**ACTIVITIES**:
1. Revise the LSU coaching search excerpt, starting at "The other issue" and ending at "Fisher to LSU.", and give that part with "Tallahassee" replaced by "Gainesville".
2. According to the LSU coaching search excerpt, what record does Texas coach Charlie Strong have?

**SELECTED EXCERPT**:
= = = = =
The other issue with Fisher involves his family situation. He has an ex-wife and a special needs child, and facilities in Baton Rouge for such children are not what they are in Tallahassee. Something would need to be worked out in advantageous fashion or else it could be a sticking point in getting Fisher to LSU.
Our source says the powers that be are confident they can overcome those obstacles and Fisher is the likely hire.
If something were to fall through on hiring Fisher, the other name which has been connected to the LSU job is Houston’s Tom Herman. Herman’s stock has faded a bit over the course of this year though he’s still sporting a decent record at 7-2. Herman has two chances at impressive victories with games against Louisville and Memphis remaining; were he to win out and finish at 10-2, he’d go far to restore his status as the hottest young head coach in college football.
But Herman would in all likelihood be off the board before LSU could get to him depending on what happens at Texas. The word is that school’s administration wants to hold on to its current coach Charlie Strong for another year despite his 4-5 record. Strong has a huge game with West Virginia coming in this weekend; if he doesn’t win that game he’d have to win out to get to 6-6 and bowl eligibility, and a losing season will likely give the boosters who want to make a change the upper hand. If Strong goes, Herman is likely the hire in Austin; LSU won’t get in a bidding war with Texas, college football’s richest program, for his services.
If Fisher falls through, Herman isn’t available and Orgeron hasn’t put himself in a position to satisfy as a fallback candidate by not winning out, then LSU is in deep trouble in looking for a coach, right?
= = = = =
**INFORMATION**:
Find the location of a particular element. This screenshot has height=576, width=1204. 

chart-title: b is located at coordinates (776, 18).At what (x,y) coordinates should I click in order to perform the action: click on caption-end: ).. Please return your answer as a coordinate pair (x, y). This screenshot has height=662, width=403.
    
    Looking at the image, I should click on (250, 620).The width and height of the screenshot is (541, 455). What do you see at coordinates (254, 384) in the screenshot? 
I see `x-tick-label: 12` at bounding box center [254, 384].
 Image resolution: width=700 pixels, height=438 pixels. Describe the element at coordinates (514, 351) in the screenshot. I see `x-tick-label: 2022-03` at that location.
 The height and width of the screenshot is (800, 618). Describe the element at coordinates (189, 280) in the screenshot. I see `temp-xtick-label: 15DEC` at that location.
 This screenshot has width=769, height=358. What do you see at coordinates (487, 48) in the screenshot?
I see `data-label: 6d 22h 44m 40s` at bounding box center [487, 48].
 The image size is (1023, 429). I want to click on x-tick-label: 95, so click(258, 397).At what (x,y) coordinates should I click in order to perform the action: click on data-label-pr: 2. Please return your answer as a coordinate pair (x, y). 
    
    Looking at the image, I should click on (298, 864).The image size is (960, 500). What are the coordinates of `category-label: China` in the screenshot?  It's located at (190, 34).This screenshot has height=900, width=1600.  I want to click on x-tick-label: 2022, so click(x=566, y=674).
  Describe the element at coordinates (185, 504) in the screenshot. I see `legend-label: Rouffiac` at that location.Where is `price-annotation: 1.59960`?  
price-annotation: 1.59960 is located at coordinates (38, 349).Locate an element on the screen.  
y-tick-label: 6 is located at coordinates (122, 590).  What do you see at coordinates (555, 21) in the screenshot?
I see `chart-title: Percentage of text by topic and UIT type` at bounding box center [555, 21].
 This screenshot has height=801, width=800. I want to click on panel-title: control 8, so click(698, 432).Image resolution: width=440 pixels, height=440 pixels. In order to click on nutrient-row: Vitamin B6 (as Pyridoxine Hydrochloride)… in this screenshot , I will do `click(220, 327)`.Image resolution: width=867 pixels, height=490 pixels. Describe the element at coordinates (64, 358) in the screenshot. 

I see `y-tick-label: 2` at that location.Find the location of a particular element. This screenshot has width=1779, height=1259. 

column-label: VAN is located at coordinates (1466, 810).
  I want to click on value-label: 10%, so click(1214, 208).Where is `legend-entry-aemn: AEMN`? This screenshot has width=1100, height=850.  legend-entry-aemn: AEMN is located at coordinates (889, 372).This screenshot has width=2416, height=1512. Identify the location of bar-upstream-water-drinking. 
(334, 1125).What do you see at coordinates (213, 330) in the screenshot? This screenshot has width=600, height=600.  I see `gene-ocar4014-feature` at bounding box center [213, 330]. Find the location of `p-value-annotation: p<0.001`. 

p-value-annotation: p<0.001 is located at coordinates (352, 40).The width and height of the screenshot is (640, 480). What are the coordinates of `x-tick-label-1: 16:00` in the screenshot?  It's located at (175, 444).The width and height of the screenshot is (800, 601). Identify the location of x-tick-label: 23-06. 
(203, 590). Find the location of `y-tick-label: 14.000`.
= = = = =
**RESULTS FOR THE EXERCISE**:
1.
The other issue with Fisher involves his family situation. He has an ex-wife and a special needs child, and facilities in Baton Rouge for such children are not what they are in Gainesville. Something would need to be worked out in advantageous fashion or else it could be a sticking point in getting Fisher to LSU.

2. 4-5